## Task to complete
Below are entries to return in full. Keep each one exact.
***
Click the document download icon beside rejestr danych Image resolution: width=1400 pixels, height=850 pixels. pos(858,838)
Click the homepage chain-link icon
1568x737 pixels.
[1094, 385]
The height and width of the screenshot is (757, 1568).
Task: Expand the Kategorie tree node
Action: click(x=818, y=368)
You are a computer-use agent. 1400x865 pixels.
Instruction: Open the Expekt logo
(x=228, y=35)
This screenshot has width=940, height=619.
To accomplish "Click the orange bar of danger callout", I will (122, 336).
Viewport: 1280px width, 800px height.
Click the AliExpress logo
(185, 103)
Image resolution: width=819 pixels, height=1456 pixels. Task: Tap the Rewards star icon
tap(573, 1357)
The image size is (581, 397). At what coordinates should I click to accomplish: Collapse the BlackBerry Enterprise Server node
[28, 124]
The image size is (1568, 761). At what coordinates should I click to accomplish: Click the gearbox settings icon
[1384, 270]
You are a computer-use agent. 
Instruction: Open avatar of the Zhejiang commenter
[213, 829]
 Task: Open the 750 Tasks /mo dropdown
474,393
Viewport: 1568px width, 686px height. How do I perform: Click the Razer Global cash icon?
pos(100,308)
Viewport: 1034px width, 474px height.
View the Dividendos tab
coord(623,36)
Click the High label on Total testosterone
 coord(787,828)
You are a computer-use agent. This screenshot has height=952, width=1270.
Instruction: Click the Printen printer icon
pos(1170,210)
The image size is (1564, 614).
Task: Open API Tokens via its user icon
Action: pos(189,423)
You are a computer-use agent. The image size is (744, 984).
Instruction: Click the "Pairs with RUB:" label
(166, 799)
***
## Final answer
Click the document download icon beside rejestr danych Image resolution: width=1400 pixels, height=850 pixels. pos(858,838)
Click the homepage chain-link icon
1568x737 pixels.
[1094, 385]
The height and width of the screenshot is (757, 1568).
Task: Expand the Kategorie tree node
Action: click(x=818, y=368)
You are a computer-use agent. 1400x865 pixels.
Instruction: Open the Expekt logo
(x=228, y=35)
This screenshot has width=940, height=619.
To accomplish "Click the orange bar of danger callout", I will (122, 336).
Viewport: 1280px width, 800px height.
Click the AliExpress logo
(185, 103)
Image resolution: width=819 pixels, height=1456 pixels. Task: Tap the Rewards star icon
tap(573, 1357)
The image size is (581, 397). At what coordinates should I click to accomplish: Collapse the BlackBerry Enterprise Server node
[28, 124]
The image size is (1568, 761). At what coordinates should I click to accomplish: Click the gearbox settings icon
[1384, 270]
You are a computer-use agent. 
Instruction: Open avatar of the Zhejiang commenter
[213, 829]
 Task: Open the 750 Tasks /mo dropdown
474,393
Viewport: 1568px width, 686px height. How do I perform: Click the Razer Global cash icon?
pos(100,308)
Viewport: 1034px width, 474px height.
View the Dividendos tab
coord(623,36)
Click the High label on Total testosterone
 coord(787,828)
You are a computer-use agent. This screenshot has height=952, width=1270.
Instruction: Click the Printen printer icon
pos(1170,210)
The image size is (1564, 614).
Task: Open API Tokens via its user icon
Action: pos(189,423)
You are a computer-use agent. The image size is (744, 984).
Instruction: Click the "Pairs with RUB:" label
(166, 799)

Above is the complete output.